Emwazi would later repeatedly claim he was harassed by security services, blaming intelligence officers for twice ruining his chances to get married when he was engaged.
Despite increased surveillance from British security services and several failed efforts to return to Kuwait, the University of Westminster graduate passed through border checks when he drove with Mr Dergoul from London to Lisbon.
When asked this week about his relationship with Emwazi and the trip to Portugal, Mr Dergoul initially told The Sunday Times: 'I don't know what you are talking about.'
He did go on to speak frankly about his past, saying: 'MI5 know... What's so secret about it?

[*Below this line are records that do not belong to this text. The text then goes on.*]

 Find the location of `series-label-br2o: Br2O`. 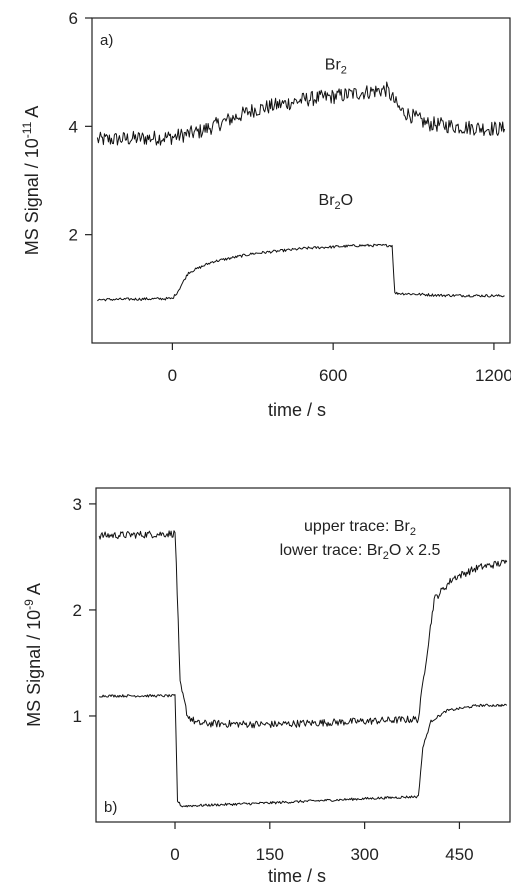

series-label-br2o: Br2O is located at coordinates (336, 202).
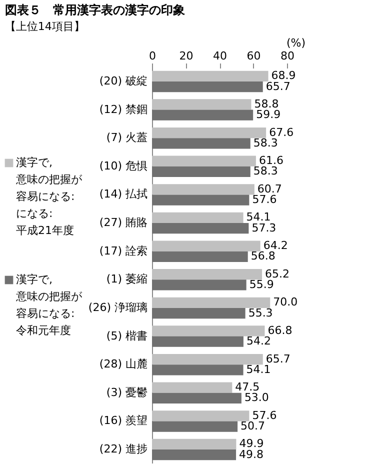  Describe the element at coordinates (127, 336) in the screenshot. I see `y-tick-label: (5) 楷書` at that location.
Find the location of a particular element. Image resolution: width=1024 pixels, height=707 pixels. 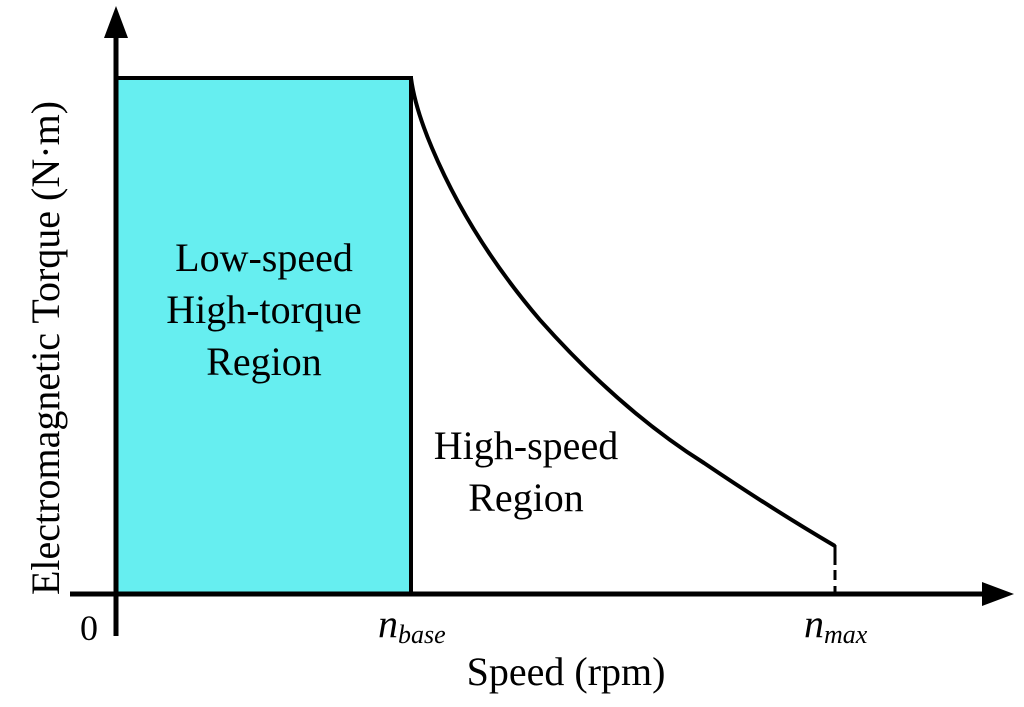

n-max-main: n is located at coordinates (814, 624).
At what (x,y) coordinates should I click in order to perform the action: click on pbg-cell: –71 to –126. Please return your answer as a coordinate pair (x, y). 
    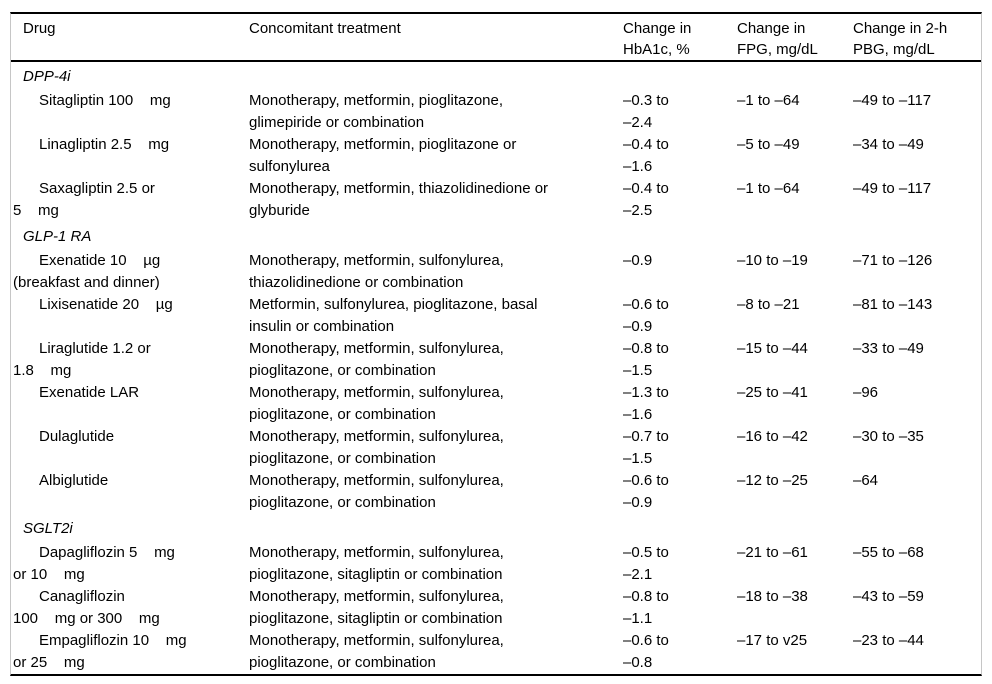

I've got nothing to hide. Any country I've been to, its on file.'
'The police would be standing here now if there's anything wrong,' he claimed.
During their time in Portugal, Tarek Dergoul and Mohammed Emwazi allegedly met with a Syrian man, who cannot be named for legal reasons.
The Syrian man had spent time in Guantanamo Bay after he was captured in Afghanistan.
It is understood that Mr Dergoul, Emwazi and the Syrian man also encountered several members of the Portuguese security services, who quizzed them about their backgrounds.
Mr Dergoul and Emwazi informed the security officers that they were enjoying a sightseeing trip around Europe before the two men returned to the UK after Emwazi received an urgent call from his father regarding a family matter.
Mr Dergoul was held in Guantanamo Bay after he was detained in Afghanistan.
He claimed he had originally travelled to Pakistan to study Arabic before entering Afghanistan looking to buy land and develop properties before selling them on for a profit after the war.
He denied US allegations that while he was in Afghanistan he attended a jihadi training camp.
Following his time in Guantanamo Bay where he later recalled how he was beaten and repeatedly abused, Mr Dergoul and four other British nationals were repatriated to the UK.
Mr Dergoul and another detainee Jamal al-Harith, received a share in a £20 million payout by ministers in 2010.
Originally known as Ronald Fiddler before his conversion, al-Harith is thought to have travelled to Syria and joined ISIS in April 2014 and was reportedly killed in battle, according to the Daily Telegraph.
Mr Dergoul and another detainee Jamal al-Harith, (pictured) received a share in a £20 million payout by ministers in 2010. Originally known as Ronald Fiddler before his conversion, al-Harith is thought to have travelled to Syria and joined ISIS
Emwazi is thought to have been a key member of a West London gang of young extremists, which included Bilal al-Berjawi and Mohammed Sakr, both killed in drone strikes while fighting for al-Shabaab in Somalia.
Around a year after Emwazi's trip to Portugal, the Kuwaiti born IT worker disappeared and is thought to have made his way through Europe to Syria.
He allegedly trekked across the mountain ranges of Europe and was allegedly 'detained by the authorities of various nations on at least two occasions' before he made to Syria, according to ISIS's propaganda magazine Dabiq.
In January 2016, ISIS confirmed the death of their notorious propaganda figure by including a lengthy tribute to him in their magazine, Dabiq.
Known as Abu Muharib al-Yemeni, Emwazi, a member of the Bedoon, was praised in the article as an 'honourable brother' who once gave away a concubine to an injured fellow fighter.
'His harshness towards the kuffar (non-believers) was manifested through deeds that enraged all the nations, religions, and factions of kuffar, the entire world bearing witness to this,'
The magazine article also described how Emwazi had been interviewed on several occasions by security services when he tried to leave the UK.
'During the interrogation, Abū Muhārib would present himself as unintelligent, as was his method when dealing with intelligence agencies. The Prophet said, 'War is deception',' it claimed.